Could you copy the listing from the line containing "The width and height of the screenshot is (700, 525)." down through the line containing "coord(231,70)", swapping "Insert Row Above" for "Insert Row Below" and keeping everything else the same? Leave the pictures out of your copy.

======== Material

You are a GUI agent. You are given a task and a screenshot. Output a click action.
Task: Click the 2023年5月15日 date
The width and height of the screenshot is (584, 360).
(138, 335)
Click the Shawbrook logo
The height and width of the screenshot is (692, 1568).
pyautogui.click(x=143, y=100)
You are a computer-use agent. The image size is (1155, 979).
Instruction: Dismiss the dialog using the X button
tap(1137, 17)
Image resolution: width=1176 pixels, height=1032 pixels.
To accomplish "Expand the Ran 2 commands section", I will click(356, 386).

================
======== Material

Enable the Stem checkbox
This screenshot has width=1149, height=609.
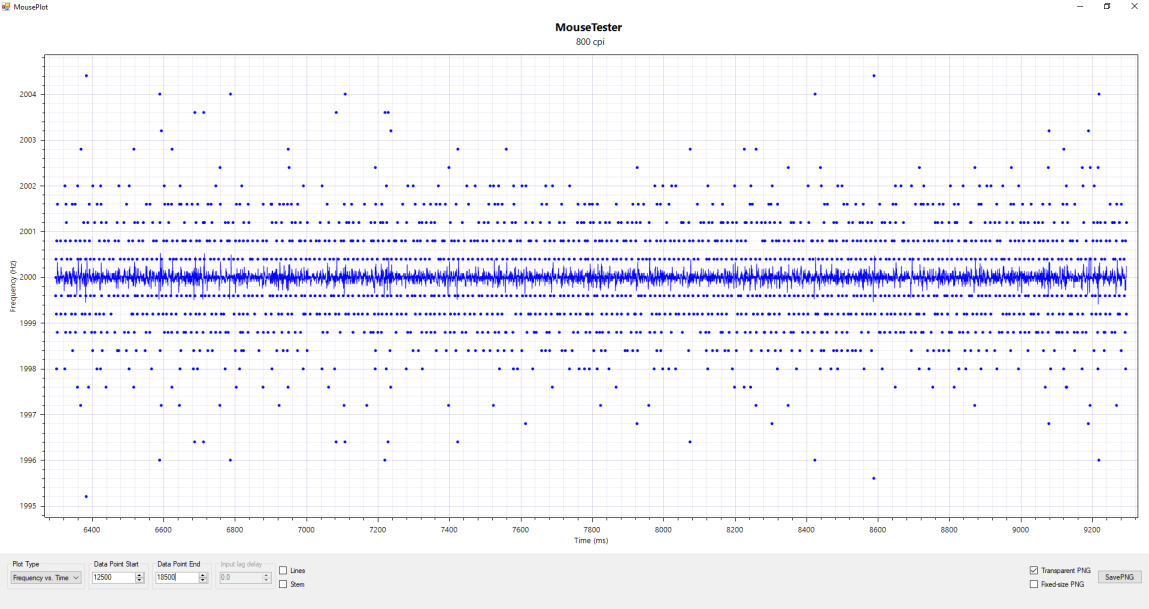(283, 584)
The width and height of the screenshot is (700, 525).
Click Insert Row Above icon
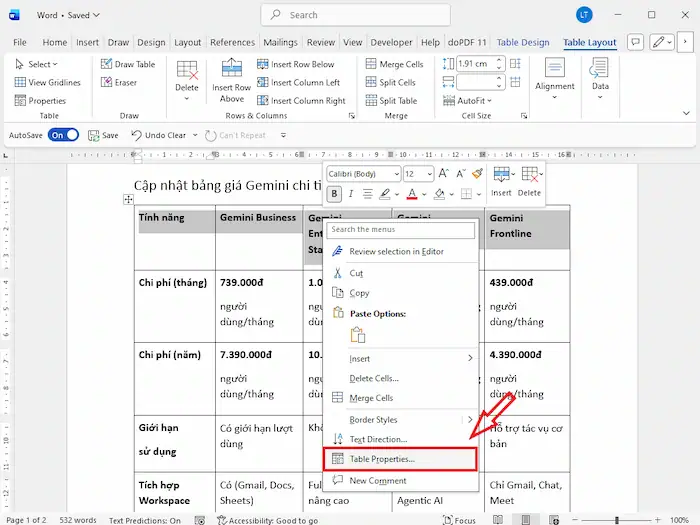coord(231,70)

================

**Solution for this task**:
The width and height of the screenshot is (700, 525).
Click Insert Row Below icon
coord(231,70)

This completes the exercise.